10 Most Overlooked Tax Deductions
Post on: 16 Май, 2016 No Comment
Through deductions. American wage earners have the chance to pocket more income, rather than hand over their hard-earned cash to the government. For those who keep good records, deductions can mean more money them — and less for the IRS. You probably know the most common deductions, such as deductions for property taxes and charitable donations. but there are related deductions you might be overlooking. Read on for some of the common fees and expenses you can deduct to reduce your tax bill.
The Deductions Caveat
Some of the deductions listed here fall under the label of miscellaneous deductions, and they are below the line — that is, you take the deductions after you’ve calculated your adjusted gross income (AGI). To cash in, you must itemize deductions on Schedule A of your federal return rather than take the standard deduction. The sum of all of your miscellaneous deductions must be more than 2% of your AGI; therefore, if your AGI is $50,000, all of your miscellaneous deductions must top $1,000. The kicker, of course, is that you can deduct only the amount that exceeds 2% (that is, the amount above and beyond $1,000). (For background reading, see An Overview Of Itemized Deductions .)
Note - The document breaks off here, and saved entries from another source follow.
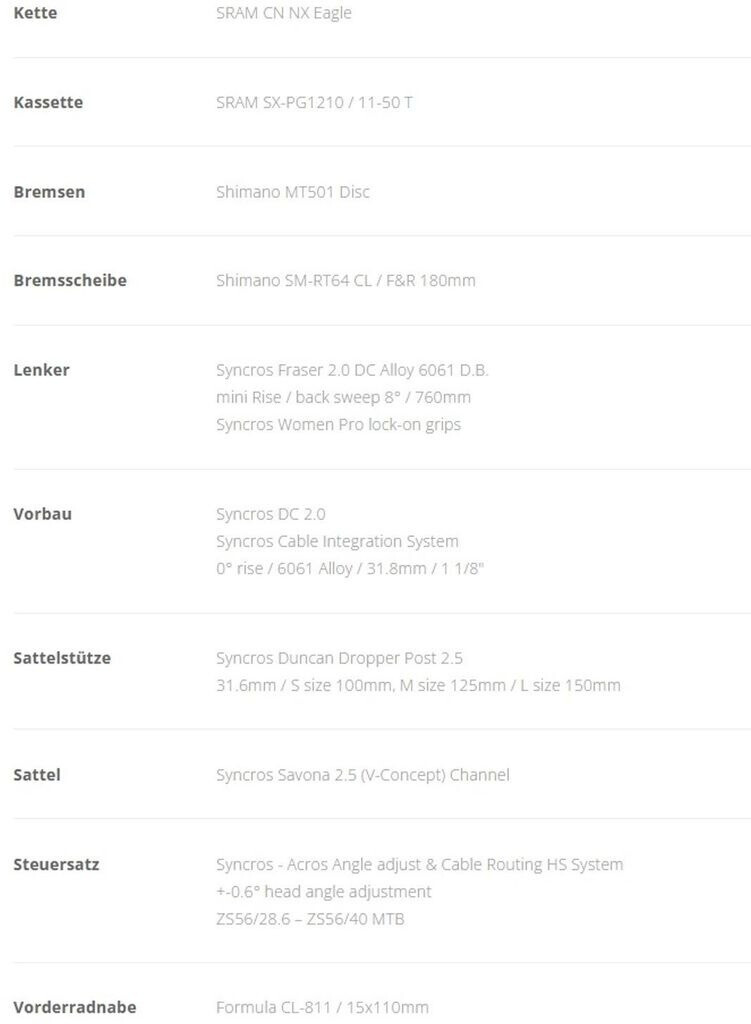Select the Kette spec label
Image resolution: width=751 pixels, height=1024 pixels.
click(x=35, y=13)
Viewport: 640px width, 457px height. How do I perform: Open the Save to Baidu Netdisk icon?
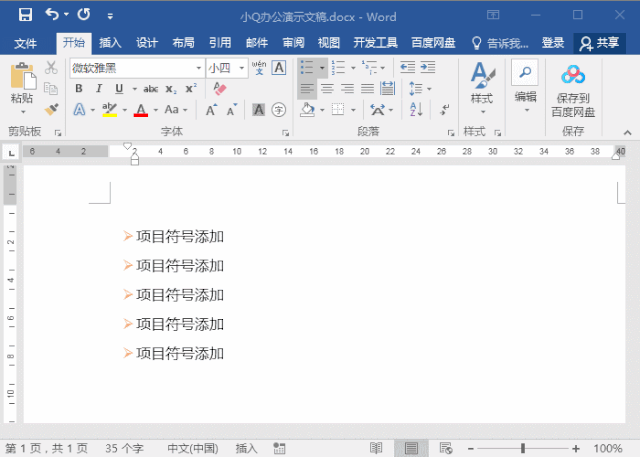point(573,91)
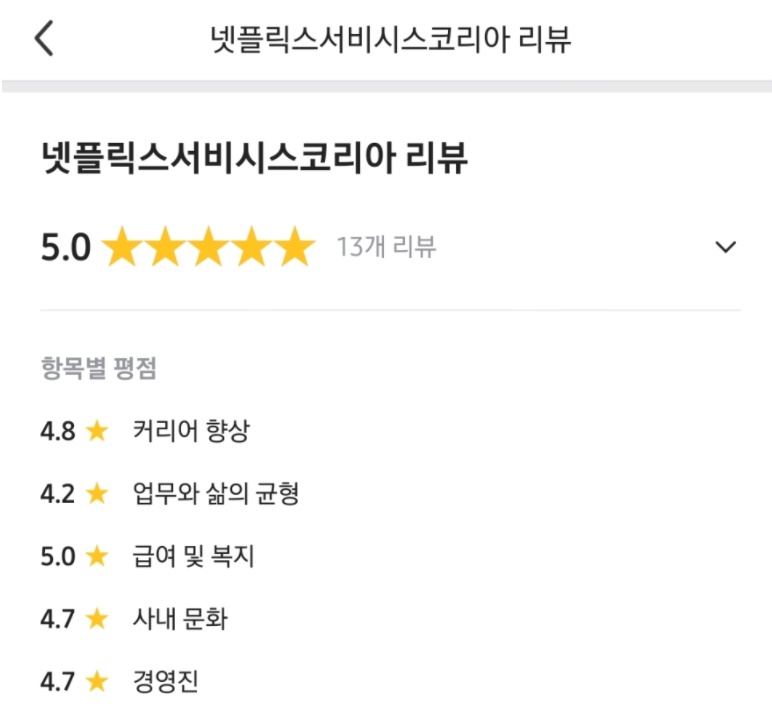This screenshot has width=772, height=726.
Task: Select the 커리어 향상 rating label
Action: [191, 431]
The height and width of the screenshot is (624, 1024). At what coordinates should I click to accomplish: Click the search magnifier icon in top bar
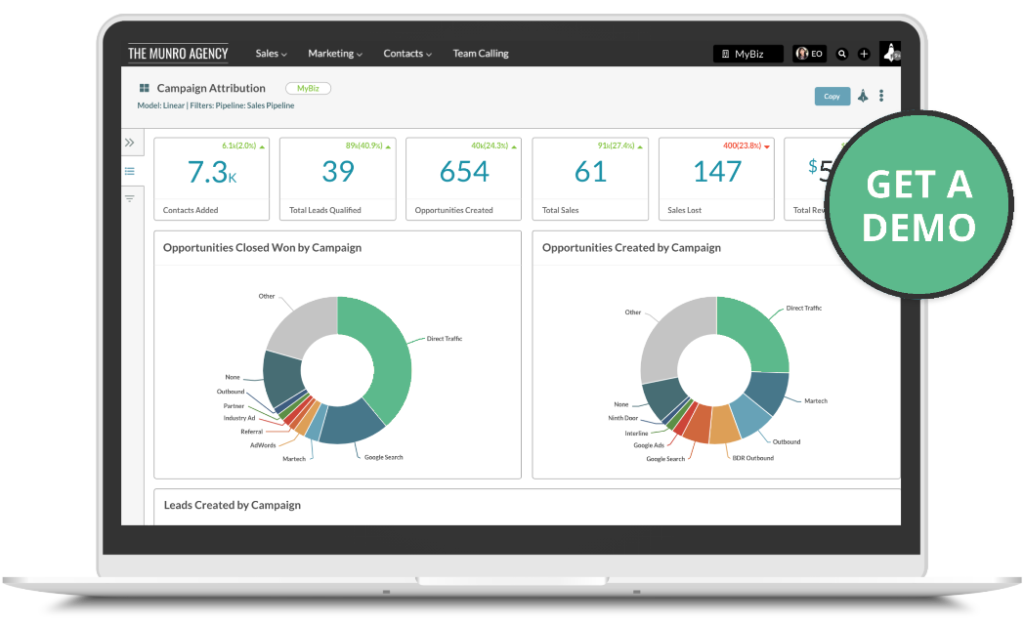coord(842,54)
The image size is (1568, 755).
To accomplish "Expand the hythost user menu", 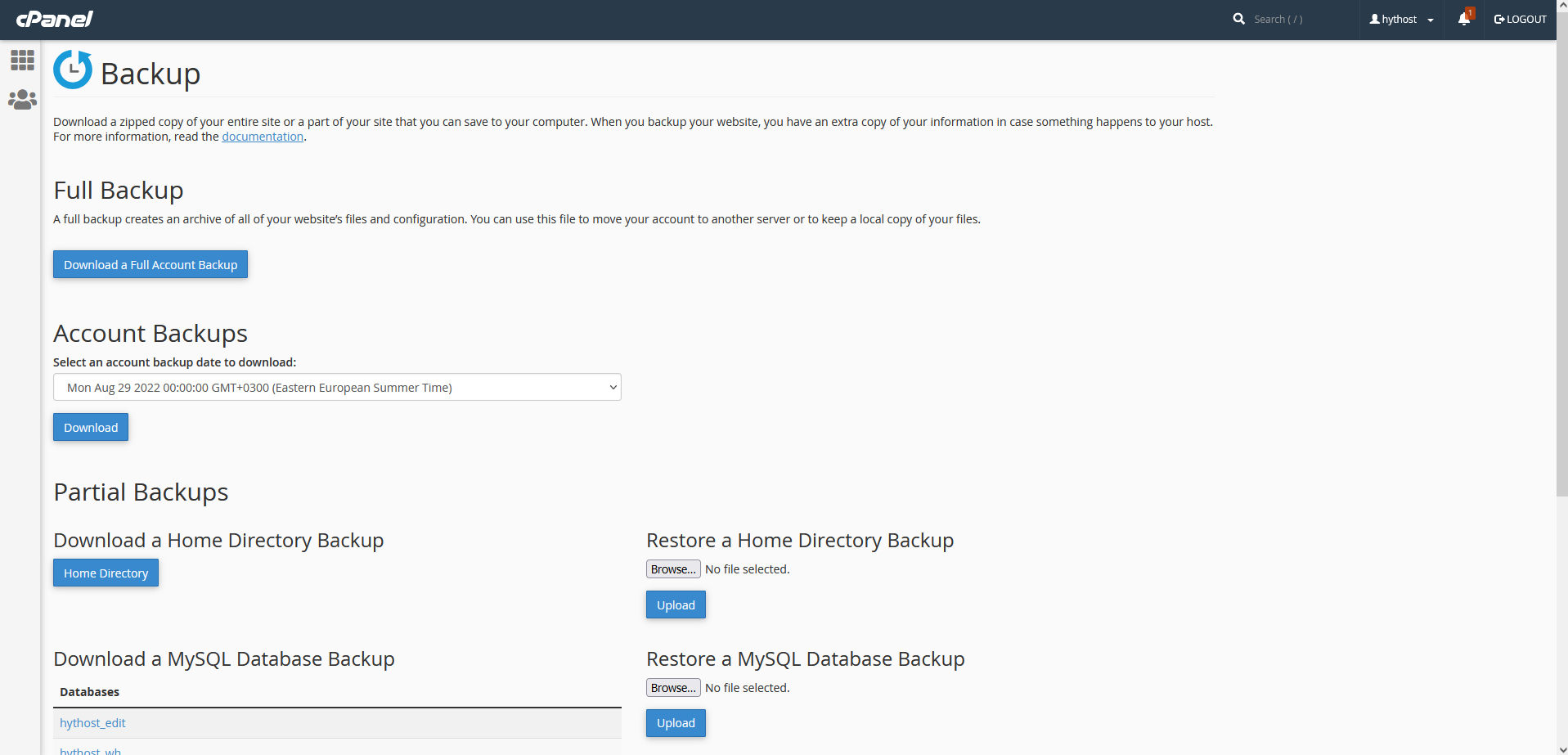I will pyautogui.click(x=1401, y=19).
Meeting the 2% requirement for itemizing deductions, doesn’t mean you should itemize. Always compare the amount of the standard deduction to the amount you could deduct by itemizing.
Selling Your Home, Sweet Home
Owning a home can give you hefty tax write-offs each year, from deductions on points paid when you bought the home to deductions on mortgage interest and property taxes while you lived in it. When you sell your home, though, you also get some tax benefits: you can deduct the fees you incur to unload your home. You can still deduct a portion of the property taxes you paid while you lived in the home, the commission you paid to your real estate agent lowers the sales price to reduce your capital gains tax, and any fees you paid at closing. (For related reading, see Use Real Estate To Put Off Tax Bills and The Mortgage Interest Tax Deduction .)
Driving Home a Tax Break
You pay a sales tax on your car when you buy it and then some states continue to tax you each year for, as the state of Kentucky puts it, the privilege of using a motor vehicle upon the public highways. If your state calculates a percentage of the vehicle tax based on the value of your car, then you can deduct that percentage as part of your personal property taxes. Only a few states, such as Nevada, calculate their registration fees in this way.
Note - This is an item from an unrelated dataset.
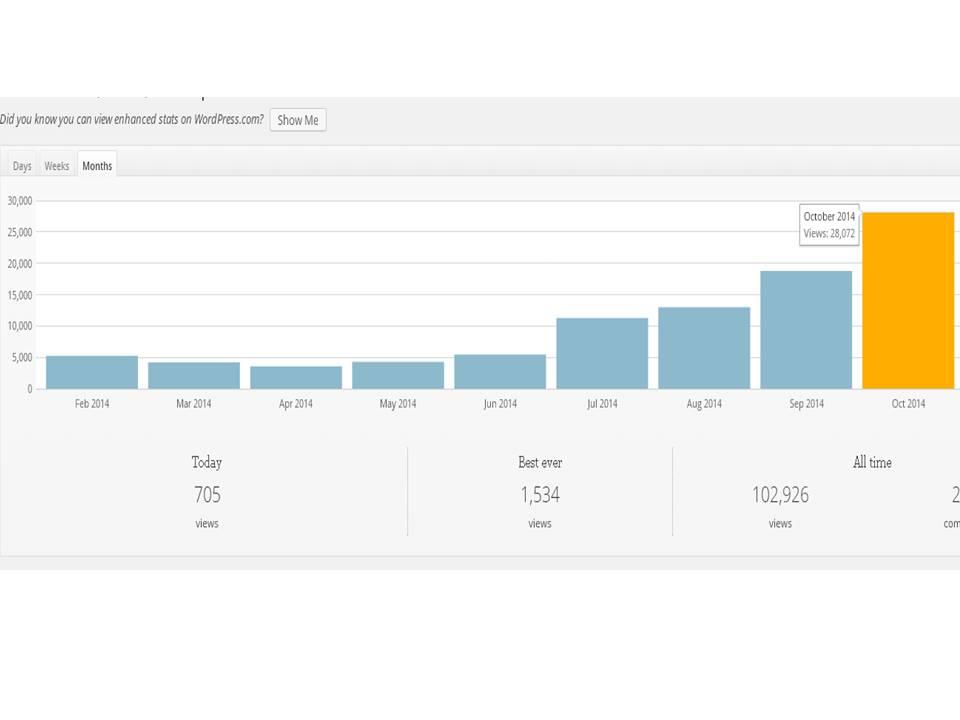Select the May 2014 bar
The height and width of the screenshot is (720, 960).
[398, 376]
Most states send out a notice to demand their tax payment to register your car each year. After you slap your new decal on your car, file away the receipt and add that payment to your deductions for personal property taxes in April.
Fees for a Worthy Cause
You donated your skinny jeans and your wagon-wheel coffee table to Goodwill and reduced your taxes by increasing your miscellaneous deductions, but you can fatten the sum of your miscellaneous deductions when you remember to include associated fees, such as appraisal fees, for the big-ticket items you donate.
The IRS requires that you provide a qualified appraisal of the item with the return when you donate an item worth more than $500. For items like electronics, appliances and furniture, you need to pay a professional to assess the value of your donation; that fee for service is deductible. (For more on charitable contributions, see It Is Better To Give AND Receive .)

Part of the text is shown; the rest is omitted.